(Document extract)
--
I later learned that the tomato was seeded, then steamed. It was flattened and chilled. One perfect diamond was cut. The trimmings were used for the coulis that surrounded the mille-fuille. We spent as much time studying the presentation as we did eating each dish. So beautiful.

Each dish was garnished with different herb flowers artfully arranged. Slivers of lemon grass, julienned baby leeks and my favorite -- a bouquet of chive flowers wrapped in a tender Bib lettuce cup tied with a natural fiber. So appealing that I took it home. In water, it lasted two days.

A tiny cup of light cream of lettuce soup was enhanced with a delicate sweet onion custard. One tender herbed scallop was cooked in its natural shell and drizzled with a lemon and seaweed butter.

We nibbled the tender, lush morsel, exalting in the flavors. Could it get any better than this? Yes. Pan-fried seabass with a lemon grass foam and stewed baby leeks was superb. Robuchon makes foams that hold their shape. It changed my aversion to foams in an instant. A rosy small slice of veal tenderloin in a natural jus was so delicious. There's much more to share, but space does not permit.

Anthony Bourdain and Las Vegas: I've been following the career of Tony Bourdain ever since I read the first book written by this Peck's Bad Boy of the culinary world, "Kitchen Confidential." He's brash, biased and irreverent and he makes me laugh.

In the October issue of Gourmet Magazine and on his "No Reservations" television show on Travel Channel (Monday nights), the opinionated Bourdain advises that he'd never visited Las Vegas and didn't want to. He did acknowledge that he accepted the Gourmet assignment for the money, but he didn't know Las Vegas, so he invited along as an expert on Las Vegas, Michael Ruhlman, a friend who promised to show him the "real" Las Vegas that few but insiders know.

Their odyssey began at "a local joint," the Double Down, billed as "The Happiest Place on Earth." The show aired Oct. 10. I watched it. I'd never heard of the Double Down. It's not about dining; it's about slugging down the Double Down swill. It's a hustler's hangout for sure. Bourdain made it funny.

Not everyone will get the humor, but don't change the channel. Bourdain is a one-of-a-kind maverick with a patois distinctly his own. Oh yes, he found comfort and authentic French bistro food at Thomas Keller's Bouchon at the Venetian.
--
(Lines from a data source)
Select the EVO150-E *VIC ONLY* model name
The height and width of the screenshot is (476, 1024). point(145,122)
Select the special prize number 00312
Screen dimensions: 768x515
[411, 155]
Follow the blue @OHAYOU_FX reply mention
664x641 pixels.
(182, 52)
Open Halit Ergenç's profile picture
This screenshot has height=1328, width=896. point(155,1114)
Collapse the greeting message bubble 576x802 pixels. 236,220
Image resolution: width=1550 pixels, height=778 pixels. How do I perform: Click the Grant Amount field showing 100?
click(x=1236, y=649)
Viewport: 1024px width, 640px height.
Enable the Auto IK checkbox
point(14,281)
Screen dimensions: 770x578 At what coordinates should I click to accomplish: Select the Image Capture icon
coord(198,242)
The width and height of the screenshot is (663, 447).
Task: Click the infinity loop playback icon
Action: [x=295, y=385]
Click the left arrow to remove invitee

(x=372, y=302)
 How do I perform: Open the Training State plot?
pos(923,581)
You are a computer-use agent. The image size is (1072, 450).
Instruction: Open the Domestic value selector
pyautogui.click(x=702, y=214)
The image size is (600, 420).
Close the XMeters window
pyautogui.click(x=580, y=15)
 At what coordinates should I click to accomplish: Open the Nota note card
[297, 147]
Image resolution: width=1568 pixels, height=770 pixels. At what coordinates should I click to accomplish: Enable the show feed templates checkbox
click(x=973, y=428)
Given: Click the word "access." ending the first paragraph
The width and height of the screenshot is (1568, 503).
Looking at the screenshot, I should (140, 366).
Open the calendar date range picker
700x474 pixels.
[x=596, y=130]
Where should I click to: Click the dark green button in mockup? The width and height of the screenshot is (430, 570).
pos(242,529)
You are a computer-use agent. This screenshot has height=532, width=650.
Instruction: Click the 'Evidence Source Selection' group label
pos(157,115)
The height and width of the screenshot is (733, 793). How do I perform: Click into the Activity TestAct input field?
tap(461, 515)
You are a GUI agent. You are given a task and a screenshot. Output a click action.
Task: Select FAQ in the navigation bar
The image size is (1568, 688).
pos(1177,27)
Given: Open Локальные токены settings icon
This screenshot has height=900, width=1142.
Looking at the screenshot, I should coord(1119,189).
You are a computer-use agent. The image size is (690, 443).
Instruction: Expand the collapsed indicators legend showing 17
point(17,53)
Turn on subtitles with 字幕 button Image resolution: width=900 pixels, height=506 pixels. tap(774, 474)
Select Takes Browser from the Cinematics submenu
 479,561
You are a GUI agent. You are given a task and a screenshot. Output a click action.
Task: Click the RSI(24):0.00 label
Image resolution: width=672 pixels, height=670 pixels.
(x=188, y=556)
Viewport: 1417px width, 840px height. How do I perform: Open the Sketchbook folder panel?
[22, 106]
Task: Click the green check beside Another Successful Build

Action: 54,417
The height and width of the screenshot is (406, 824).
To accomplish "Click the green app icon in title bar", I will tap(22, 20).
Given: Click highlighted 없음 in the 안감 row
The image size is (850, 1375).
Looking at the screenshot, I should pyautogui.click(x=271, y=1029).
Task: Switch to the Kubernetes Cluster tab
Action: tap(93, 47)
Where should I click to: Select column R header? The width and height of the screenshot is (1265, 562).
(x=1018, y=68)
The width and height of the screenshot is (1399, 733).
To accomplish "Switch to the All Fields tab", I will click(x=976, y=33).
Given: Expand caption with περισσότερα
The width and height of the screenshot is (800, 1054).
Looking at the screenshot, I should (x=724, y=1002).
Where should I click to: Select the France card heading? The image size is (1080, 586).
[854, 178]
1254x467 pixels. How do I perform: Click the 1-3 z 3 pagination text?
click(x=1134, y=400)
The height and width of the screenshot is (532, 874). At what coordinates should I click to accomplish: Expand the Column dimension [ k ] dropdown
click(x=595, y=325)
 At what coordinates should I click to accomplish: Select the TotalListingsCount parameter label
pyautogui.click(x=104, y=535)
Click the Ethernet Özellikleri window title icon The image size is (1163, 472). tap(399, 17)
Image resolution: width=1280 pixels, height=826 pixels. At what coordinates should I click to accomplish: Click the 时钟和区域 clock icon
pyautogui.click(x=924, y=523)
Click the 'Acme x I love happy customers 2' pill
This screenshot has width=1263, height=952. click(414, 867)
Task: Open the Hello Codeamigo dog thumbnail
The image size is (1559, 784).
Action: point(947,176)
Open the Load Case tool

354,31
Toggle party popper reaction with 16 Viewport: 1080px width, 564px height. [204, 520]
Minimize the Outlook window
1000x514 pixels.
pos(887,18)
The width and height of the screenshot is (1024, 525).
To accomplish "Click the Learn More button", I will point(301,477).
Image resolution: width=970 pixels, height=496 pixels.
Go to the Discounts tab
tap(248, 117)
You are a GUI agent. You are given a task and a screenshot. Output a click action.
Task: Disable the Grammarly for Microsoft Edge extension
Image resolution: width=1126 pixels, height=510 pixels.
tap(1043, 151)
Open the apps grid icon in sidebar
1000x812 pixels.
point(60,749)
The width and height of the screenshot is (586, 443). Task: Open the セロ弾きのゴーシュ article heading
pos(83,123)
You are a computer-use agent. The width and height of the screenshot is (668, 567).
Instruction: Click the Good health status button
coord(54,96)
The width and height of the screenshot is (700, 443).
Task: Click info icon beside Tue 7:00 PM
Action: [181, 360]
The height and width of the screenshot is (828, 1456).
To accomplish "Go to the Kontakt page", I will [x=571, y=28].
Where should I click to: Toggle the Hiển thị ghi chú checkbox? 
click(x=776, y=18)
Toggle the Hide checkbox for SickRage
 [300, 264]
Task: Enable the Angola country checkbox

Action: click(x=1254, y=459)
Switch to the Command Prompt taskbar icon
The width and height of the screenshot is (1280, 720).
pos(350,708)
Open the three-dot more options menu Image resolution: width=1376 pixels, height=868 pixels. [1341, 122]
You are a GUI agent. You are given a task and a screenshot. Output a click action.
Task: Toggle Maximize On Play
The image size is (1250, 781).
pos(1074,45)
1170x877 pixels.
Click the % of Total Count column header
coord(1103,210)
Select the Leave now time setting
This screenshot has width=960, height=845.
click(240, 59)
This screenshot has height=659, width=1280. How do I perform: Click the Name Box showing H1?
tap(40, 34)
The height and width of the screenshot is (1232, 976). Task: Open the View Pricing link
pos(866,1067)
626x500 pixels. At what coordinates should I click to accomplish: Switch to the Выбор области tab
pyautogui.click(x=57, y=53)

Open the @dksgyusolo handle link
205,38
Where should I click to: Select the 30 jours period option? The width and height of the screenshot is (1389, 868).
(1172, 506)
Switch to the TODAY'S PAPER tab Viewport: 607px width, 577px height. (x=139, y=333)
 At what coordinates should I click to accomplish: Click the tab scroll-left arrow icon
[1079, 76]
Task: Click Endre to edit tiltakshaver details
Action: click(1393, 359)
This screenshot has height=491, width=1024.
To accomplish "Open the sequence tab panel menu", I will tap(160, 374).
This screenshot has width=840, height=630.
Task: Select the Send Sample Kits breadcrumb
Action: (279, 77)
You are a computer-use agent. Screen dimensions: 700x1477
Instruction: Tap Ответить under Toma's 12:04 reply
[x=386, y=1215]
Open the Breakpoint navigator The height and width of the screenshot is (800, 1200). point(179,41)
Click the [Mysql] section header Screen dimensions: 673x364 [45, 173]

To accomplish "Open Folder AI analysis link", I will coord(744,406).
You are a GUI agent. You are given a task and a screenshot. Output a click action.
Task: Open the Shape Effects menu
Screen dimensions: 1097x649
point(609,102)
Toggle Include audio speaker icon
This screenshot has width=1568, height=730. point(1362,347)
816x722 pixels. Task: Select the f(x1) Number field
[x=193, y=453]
--
(What to do) Could you repeat the dining column word for word, from "Anthony Bourdain and" to "but insiders know."?

(Your response)
Anthony Bourdain and Las Vegas: I've been following the career of Tony Bourdain ever since I read the first book written by this Peck's Bad Boy of the culinary world, "Kitchen Confidential." He's brash, biased and irreverent and he makes me laugh.

In the October issue of Gourmet Magazine and on his "No Reservations" television show on Travel Channel (Monday nights), the opinionated Bourdain advises that he'd never visited Las Vegas and didn't want to. He did acknowledge that he accepted the Gourmet assignment for the money, but he didn't know Las Vegas, so he invited along as an expert on Las Vegas, Michael Ruhlman, a friend who promised to show him the "real" Las Vegas that few but insiders know.